Agribusiness has done an effective job of convincing people that only large-scale farming can feed the planet’s growing population. But decades of work by the Rodale Institute demonstrate that organic farms can produce equal or greater yields. The UN Conference on Trade and Development also hails organic agriculture as “more conducive to food security than most conventional systems.” And there’s more good news: Organic farming offers the cheapest and quickest path to addressing global warming because CO2 emissions from organic farms can be 48 to 60 percent lower than emissions from industrial farms. Where industrial agriculture releases greenhouse gases into the air, organic farming pulls carbon out of the sky and puts it back in the ground to nourish the next harvest.

Earth’s soils store an estimated 1.74 trillion tons of carbon – two to three times as much as floats in the atmosphere. Since composted manure and crop rotations can sequester up to 2,000 pounds of carbon per-acre-per-year, Rodale estimates that converting all 434 million acres of US cropland to organic farming would capture nearly 1.6 billion tons of CO2 per year – almost one-fourth of total US fossil fuel emissions.

There is another bonus: Millions of unemployed Americans – including thousands of soldiers left adrift in a sinking economy – could return to the workforce by returning to the land. The Farmer-Veteran Coalition has been saving family farms and the broken lives of combat vets by putting shovels and hoes in hands that once held rifles; the Department of Veterans Affairs should get on board. Also needed: federal pressure to break Corporate America’s hammerlock on the homestead. We need to apply antitrust laws to the land and demand a further separation of mega-corporations from crops.

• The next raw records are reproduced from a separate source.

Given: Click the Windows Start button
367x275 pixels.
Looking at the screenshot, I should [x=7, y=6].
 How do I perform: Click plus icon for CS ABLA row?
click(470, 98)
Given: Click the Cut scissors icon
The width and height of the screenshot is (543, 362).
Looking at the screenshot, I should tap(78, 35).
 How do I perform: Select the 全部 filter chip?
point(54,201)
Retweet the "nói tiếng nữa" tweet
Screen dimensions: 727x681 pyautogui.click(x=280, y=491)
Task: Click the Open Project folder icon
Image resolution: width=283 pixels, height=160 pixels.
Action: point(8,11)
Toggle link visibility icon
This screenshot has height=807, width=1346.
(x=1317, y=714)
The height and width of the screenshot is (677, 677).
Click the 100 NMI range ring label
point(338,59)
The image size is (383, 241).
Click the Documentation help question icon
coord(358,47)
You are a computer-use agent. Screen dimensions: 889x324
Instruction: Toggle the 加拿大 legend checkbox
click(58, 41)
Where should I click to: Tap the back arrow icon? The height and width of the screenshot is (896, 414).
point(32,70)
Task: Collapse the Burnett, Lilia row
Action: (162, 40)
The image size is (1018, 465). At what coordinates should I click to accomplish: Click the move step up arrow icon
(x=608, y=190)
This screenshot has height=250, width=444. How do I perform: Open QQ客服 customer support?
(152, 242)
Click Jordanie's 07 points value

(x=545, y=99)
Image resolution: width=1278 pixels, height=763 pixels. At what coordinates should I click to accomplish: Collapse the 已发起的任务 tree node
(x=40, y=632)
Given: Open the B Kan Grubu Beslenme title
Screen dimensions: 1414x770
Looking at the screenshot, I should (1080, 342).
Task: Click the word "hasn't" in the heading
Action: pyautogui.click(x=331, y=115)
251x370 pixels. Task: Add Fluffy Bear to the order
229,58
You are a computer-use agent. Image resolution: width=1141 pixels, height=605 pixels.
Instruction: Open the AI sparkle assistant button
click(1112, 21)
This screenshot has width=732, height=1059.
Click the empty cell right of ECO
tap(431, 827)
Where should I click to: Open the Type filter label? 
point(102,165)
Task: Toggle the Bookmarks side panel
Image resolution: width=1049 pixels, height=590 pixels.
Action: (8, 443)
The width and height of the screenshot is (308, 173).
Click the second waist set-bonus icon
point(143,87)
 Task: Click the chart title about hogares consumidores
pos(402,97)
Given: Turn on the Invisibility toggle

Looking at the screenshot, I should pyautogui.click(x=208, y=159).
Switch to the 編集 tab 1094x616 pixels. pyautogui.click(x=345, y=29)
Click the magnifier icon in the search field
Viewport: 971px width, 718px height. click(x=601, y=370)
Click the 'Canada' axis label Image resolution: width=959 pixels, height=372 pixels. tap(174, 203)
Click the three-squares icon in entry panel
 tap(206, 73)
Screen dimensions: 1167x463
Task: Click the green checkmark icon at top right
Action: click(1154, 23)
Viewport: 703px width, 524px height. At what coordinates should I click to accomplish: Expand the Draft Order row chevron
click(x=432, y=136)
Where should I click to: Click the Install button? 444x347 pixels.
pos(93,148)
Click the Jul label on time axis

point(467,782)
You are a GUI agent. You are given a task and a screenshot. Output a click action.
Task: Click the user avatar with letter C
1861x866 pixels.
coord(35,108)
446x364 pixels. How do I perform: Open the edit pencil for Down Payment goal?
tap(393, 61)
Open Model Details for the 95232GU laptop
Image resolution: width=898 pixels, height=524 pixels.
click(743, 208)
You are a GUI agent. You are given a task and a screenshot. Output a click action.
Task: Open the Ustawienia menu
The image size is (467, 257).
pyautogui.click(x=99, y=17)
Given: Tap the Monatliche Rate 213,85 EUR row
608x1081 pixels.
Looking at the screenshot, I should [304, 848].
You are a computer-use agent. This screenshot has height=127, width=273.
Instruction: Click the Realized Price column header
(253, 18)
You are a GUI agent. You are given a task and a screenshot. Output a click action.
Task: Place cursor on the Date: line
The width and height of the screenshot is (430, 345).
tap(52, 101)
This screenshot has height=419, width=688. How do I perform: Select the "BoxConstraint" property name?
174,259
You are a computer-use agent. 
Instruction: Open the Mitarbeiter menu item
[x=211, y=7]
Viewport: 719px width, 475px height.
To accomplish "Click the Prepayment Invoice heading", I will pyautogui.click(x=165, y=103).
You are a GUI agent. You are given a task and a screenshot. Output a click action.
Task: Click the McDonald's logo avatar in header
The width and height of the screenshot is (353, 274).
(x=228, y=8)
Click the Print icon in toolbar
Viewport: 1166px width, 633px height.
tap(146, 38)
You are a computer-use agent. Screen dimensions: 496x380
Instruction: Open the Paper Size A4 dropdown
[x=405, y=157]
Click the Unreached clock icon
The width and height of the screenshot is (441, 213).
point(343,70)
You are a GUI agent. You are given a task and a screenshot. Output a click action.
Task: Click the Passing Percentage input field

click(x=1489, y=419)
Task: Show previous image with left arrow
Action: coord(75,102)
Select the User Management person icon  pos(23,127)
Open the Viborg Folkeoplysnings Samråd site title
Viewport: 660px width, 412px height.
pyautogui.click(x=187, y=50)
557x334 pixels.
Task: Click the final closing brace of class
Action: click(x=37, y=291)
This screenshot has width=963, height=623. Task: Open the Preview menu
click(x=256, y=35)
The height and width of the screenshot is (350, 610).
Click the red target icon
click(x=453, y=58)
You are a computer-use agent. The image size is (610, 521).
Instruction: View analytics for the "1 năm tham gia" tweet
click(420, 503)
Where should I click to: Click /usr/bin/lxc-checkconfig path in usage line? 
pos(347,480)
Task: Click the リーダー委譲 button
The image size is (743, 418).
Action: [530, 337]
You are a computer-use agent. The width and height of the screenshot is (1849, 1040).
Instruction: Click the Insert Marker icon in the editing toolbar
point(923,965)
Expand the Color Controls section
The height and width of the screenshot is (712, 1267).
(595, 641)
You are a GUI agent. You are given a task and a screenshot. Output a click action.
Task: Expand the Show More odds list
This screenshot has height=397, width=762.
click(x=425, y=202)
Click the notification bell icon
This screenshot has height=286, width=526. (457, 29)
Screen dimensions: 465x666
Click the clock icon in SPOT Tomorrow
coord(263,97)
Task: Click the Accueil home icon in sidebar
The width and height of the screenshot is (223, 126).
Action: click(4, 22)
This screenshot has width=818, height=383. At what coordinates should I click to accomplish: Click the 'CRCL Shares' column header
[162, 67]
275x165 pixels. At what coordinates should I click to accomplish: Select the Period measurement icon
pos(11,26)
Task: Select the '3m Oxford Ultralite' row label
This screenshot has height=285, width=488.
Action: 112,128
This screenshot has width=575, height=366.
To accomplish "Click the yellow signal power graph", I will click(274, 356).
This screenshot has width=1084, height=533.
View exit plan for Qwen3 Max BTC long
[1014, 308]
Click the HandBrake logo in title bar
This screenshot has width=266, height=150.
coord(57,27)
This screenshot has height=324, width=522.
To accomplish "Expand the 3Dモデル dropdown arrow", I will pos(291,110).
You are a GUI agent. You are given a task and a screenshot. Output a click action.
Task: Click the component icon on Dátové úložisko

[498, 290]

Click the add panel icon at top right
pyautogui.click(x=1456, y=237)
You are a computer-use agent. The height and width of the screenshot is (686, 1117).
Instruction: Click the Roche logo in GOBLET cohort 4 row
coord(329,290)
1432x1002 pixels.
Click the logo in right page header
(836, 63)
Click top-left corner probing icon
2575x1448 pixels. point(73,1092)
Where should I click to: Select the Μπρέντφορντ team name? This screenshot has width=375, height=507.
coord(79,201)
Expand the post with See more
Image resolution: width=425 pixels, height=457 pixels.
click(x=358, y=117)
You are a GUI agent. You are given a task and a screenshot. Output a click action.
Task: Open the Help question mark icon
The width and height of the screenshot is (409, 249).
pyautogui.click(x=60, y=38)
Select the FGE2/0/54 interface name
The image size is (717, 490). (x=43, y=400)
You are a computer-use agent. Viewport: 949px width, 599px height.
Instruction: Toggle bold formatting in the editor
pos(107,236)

More than 32.2 million hectares of certified organic crops are under cultivation worldwide, with more than 1.2 million organic farmers in 141 countries producing $50 billion worth of nutritious, chemical-free food. As Anna Lappé notes in her new book, Diet for a Hot Planet: “If we are really concerned about addressing climate change and ending hunger… we need to be supporting sustainable and local food production.” Or, as the kids in Michelle Obama’s garden put it as they started their spring planting: “Grow, broccoli, grow!”